Informiert und aufgeklärt. Wählen gehen.

(August / September 2020)

Informiert und aufgeklärt. Wählen gehen. (August / September 2020)

Am 13.09.2020 finden Neuwahlen für die kommunalen Parlamente und alle Spitzen von Städten, Gemeinden und Kreisen in NRW statt. Die kommunalen Parlamente regeln zusammen mit den Verwaltungen die örtlichen Aufgaben. Sie entscheiden, wo es Wohngebiete geben soll, wie die Wasserversorgung sichergestellt wird, ob die Feuerwehr ein neues Feuerwehrhaus braucht. Das Spektrum der politischen Entscheidungen reicht von elementaren Belangen wie die Versorgung mit Wasser, Energie und Wohnraum über Wirtschaftsstrukturen hin zu Bildungs- und Kultureinrichtungen.

Konkrete Handlungsmöglichkeiten sind gerade auf kommunaler Ebene zahlreich auf dem Weg zu einer tatsächlichen Gleichstellung der Geschlechter und zu einer sozialen und wirtschaftlichen Gerechtigkeit. Die Bereiche Öffentlicher Raum und Stadtentwicklung, Kinderbetreuung und Bildung, Beratungs-, Unterstützungs- und Qualifizierungsangebote, Kultur, Infrastruktur und Wohnen sind durch die Einflussnahme der Kommunen deutlich geprägt und haben Auswirkungen - insbesondere auf das Leben von Frauen. Die Schaffung von Schutzplätzen für von häuslicher Gewalt betroffene Frauen oder dauerhaft ausreichende Beratungs- und Hilfsangebote für von Gewalt betroffene Mädchen und Frauen sind ebenfalls Aufgaben der Kommunen im Zusammenwirken mit dem Land NRW.

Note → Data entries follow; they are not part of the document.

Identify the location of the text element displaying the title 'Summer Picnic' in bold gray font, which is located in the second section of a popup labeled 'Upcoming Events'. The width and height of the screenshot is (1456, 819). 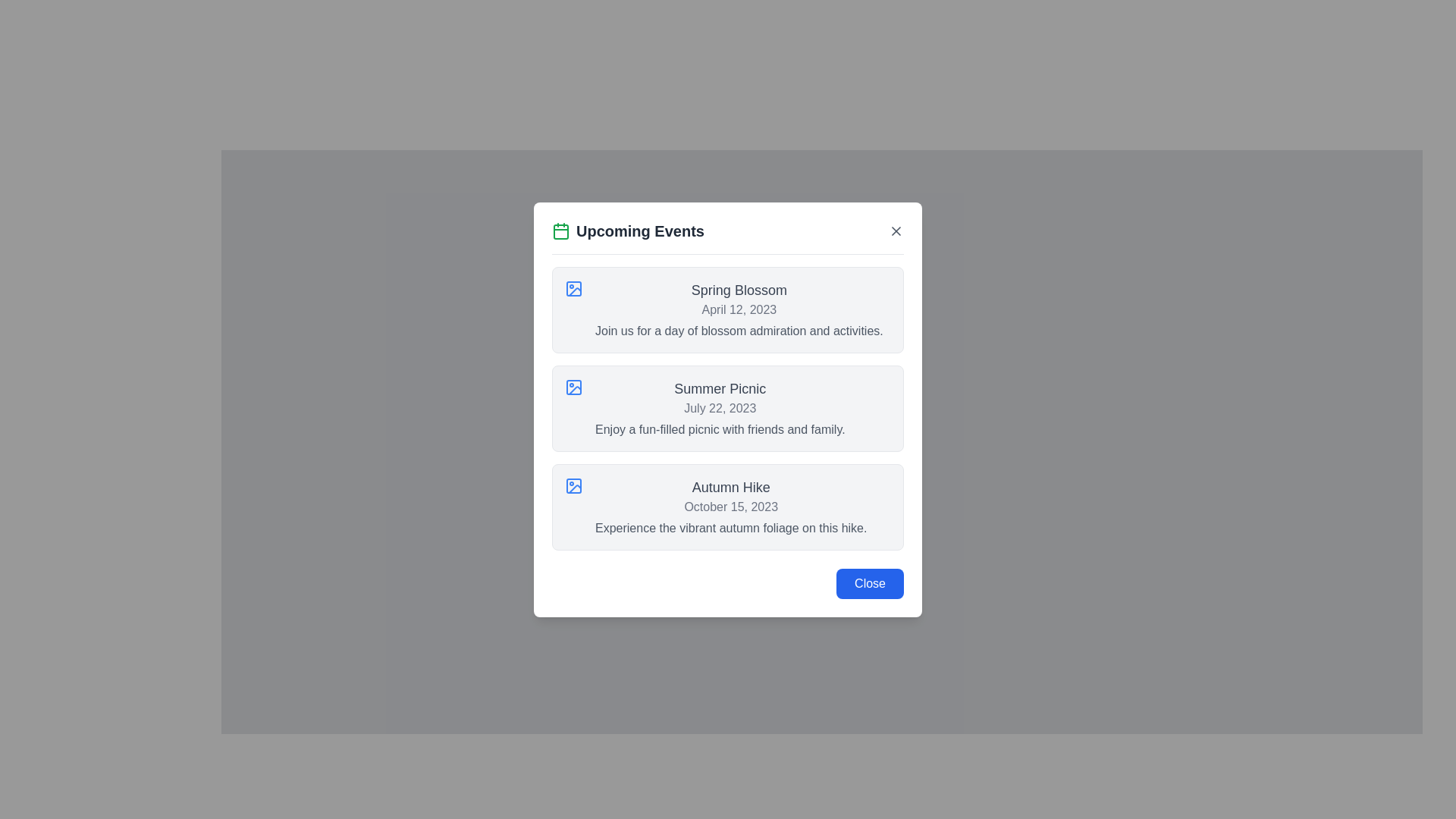
(719, 388).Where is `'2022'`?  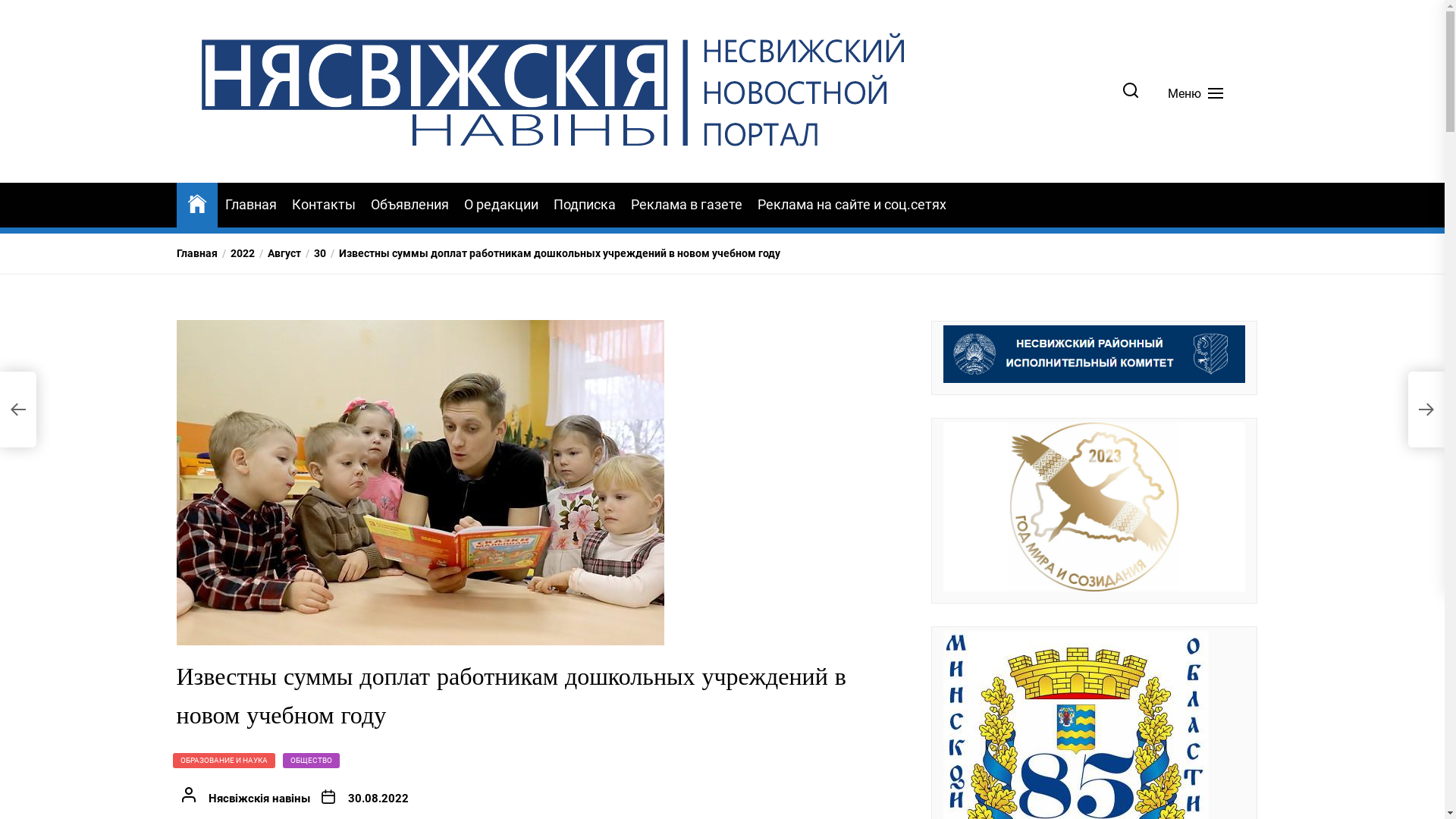
'2022' is located at coordinates (234, 253).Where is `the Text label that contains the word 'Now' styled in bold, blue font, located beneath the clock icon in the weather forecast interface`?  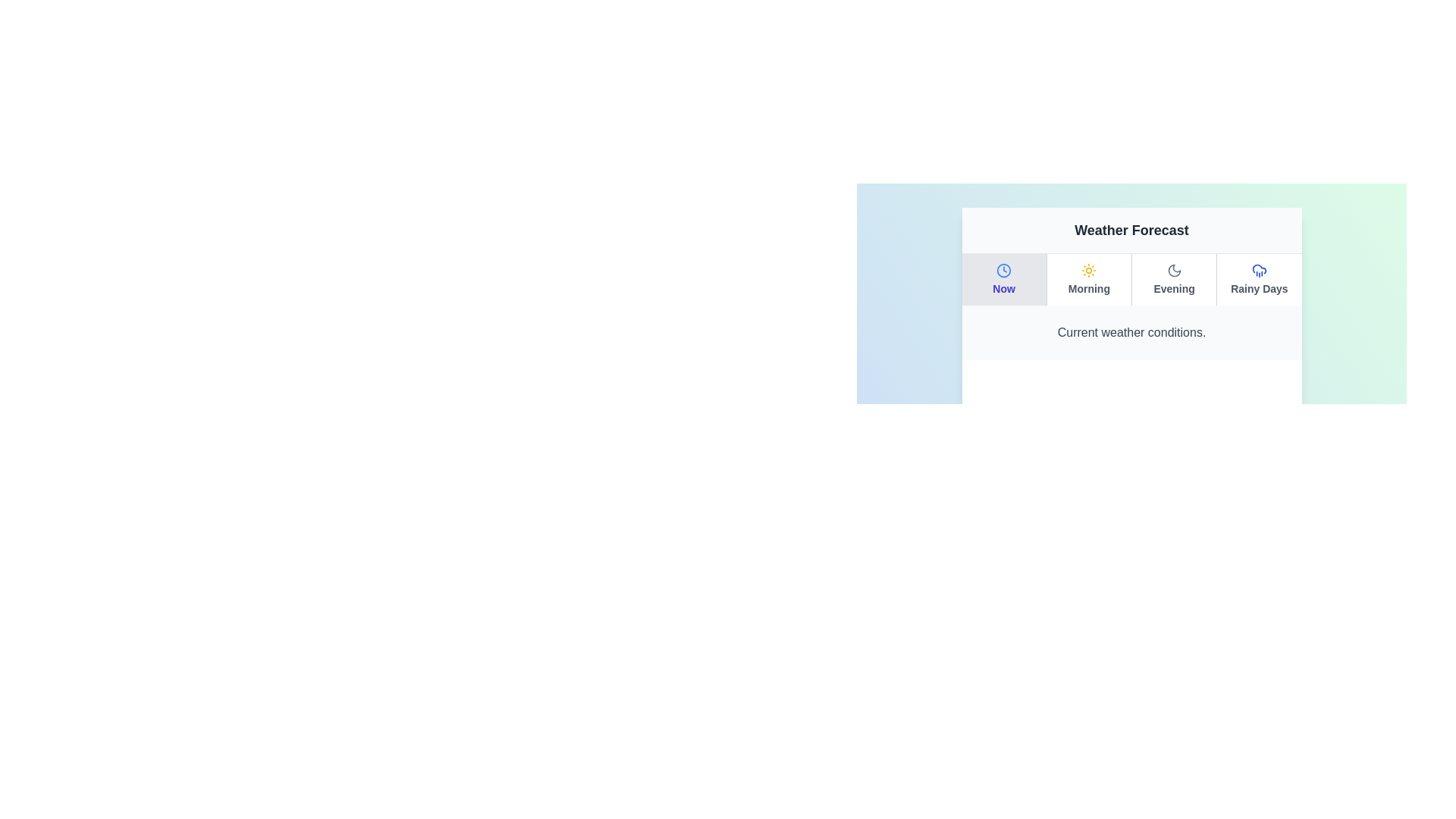 the Text label that contains the word 'Now' styled in bold, blue font, located beneath the clock icon in the weather forecast interface is located at coordinates (1004, 289).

Demokratie lebt von der Beteiligung der Bürgerinnen und Bürger. Die Evangelische Frauenhilfe in Westfalen e.V. bittet alle Bürgerinnen und Bürger, wählen zu gehen und mit ihrer Stimme diejenigen Parteien und Kandidatinnen und Kandidaten zu stärken, die für die Menschenrechte und die freiheitliche demokratische Grundordnung eintreten. Jede Gesellschaft ist angewiesen auf ein breites bürgerschaftliches Engagement. Mit dem Gang ins Wahllokal oder mit der Briefwahl zeigen alle ihre Bereitschaft, Verantwortung zu übernehmen.
Rechtsextremismus, Rassismus, Antisemitismus, Antifeminismus, Homophobie und Fremdenfeindlichkeit sind mit dem christlichen Glauben nicht vereinbar. Sie widersprechen der biblischen Botschaft von Gott dem Schöpfer aller Menschen, stehen im Widerspruch zum Versöhnungshandeln Jesu Christi und missachten die jüdischen Wurzeln des christlichen Glaubens.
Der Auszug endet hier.